[Dataset entries]
"""
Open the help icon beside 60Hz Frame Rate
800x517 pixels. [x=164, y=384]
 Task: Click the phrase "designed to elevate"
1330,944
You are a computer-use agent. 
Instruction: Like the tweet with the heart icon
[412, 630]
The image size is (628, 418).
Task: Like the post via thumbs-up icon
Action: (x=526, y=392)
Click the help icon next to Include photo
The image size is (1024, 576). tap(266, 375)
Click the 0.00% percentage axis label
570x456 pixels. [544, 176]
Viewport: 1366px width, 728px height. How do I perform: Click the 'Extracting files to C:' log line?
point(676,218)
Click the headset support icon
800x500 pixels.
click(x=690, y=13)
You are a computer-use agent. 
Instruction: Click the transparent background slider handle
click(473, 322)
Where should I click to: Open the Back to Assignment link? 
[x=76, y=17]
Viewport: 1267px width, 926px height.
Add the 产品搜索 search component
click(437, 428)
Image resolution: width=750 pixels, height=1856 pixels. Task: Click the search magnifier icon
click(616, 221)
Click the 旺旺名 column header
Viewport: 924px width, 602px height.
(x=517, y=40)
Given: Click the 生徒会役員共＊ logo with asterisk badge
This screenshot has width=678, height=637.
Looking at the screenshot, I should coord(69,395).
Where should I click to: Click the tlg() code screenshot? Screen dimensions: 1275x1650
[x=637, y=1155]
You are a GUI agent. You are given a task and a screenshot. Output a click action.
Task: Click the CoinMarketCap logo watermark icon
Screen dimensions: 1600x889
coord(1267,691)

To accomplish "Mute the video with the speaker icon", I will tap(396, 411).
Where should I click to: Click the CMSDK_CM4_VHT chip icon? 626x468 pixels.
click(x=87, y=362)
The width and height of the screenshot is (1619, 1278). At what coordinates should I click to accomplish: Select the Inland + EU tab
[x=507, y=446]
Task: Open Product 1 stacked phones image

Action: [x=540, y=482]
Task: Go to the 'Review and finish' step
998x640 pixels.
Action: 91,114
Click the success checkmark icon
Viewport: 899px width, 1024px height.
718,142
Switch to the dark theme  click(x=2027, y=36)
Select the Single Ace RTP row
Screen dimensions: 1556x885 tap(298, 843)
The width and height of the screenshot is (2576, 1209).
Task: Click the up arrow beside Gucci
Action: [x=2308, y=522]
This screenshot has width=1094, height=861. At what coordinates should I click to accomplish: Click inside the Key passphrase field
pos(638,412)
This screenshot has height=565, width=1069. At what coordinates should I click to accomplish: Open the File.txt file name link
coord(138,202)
"""
# TO DO
Copy out every line of the data above, exactly as given.

# SOLUTION TO THE PROBLEM
Open the help icon beside 60Hz Frame Rate
800x517 pixels. [x=164, y=384]
 Task: Click the phrase "designed to elevate"
1330,944
You are a computer-use agent. 
Instruction: Like the tweet with the heart icon
[412, 630]
The image size is (628, 418).
Task: Like the post via thumbs-up icon
Action: (x=526, y=392)
Click the help icon next to Include photo
The image size is (1024, 576). tap(266, 375)
Click the 0.00% percentage axis label
570x456 pixels. [544, 176]
Viewport: 1366px width, 728px height. How do I perform: Click the 'Extracting files to C:' log line?
point(676,218)
Click the headset support icon
800x500 pixels.
click(x=690, y=13)
You are a computer-use agent. 
Instruction: Click the transparent background slider handle
click(473, 322)
Where should I click to: Open the Back to Assignment link? 
[x=76, y=17]
Viewport: 1267px width, 926px height.
Add the 产品搜索 search component
click(437, 428)
Image resolution: width=750 pixels, height=1856 pixels. Task: Click the search magnifier icon
click(616, 221)
Click the 旺旺名 column header
Viewport: 924px width, 602px height.
(x=517, y=40)
Given: Click the 生徒会役員共＊ logo with asterisk badge
This screenshot has width=678, height=637.
Looking at the screenshot, I should coord(69,395).
Where should I click to: Click the tlg() code screenshot? Screen dimensions: 1275x1650
[x=637, y=1155]
You are a GUI agent. You are given a task and a screenshot. Output a click action.
Task: Click the CoinMarketCap logo watermark icon
Screen dimensions: 1600x889
coord(1267,691)

To accomplish "Mute the video with the speaker icon", I will tap(396, 411).
Where should I click to: Click the CMSDK_CM4_VHT chip icon? 626x468 pixels.
click(x=87, y=362)
The width and height of the screenshot is (1619, 1278). At what coordinates should I click to accomplish: Select the Inland + EU tab
[x=507, y=446]
Task: Open Product 1 stacked phones image

Action: [x=540, y=482]
Task: Go to the 'Review and finish' step
998x640 pixels.
Action: 91,114
Click the success checkmark icon
Viewport: 899px width, 1024px height.
718,142
Switch to the dark theme  click(x=2027, y=36)
Select the Single Ace RTP row
Screen dimensions: 1556x885 tap(298, 843)
The width and height of the screenshot is (2576, 1209).
Task: Click the up arrow beside Gucci
Action: [x=2308, y=522]
This screenshot has width=1094, height=861. At what coordinates should I click to accomplish: Click inside the Key passphrase field
pos(638,412)
This screenshot has height=565, width=1069. At what coordinates should I click to accomplish: Open the File.txt file name link
coord(138,202)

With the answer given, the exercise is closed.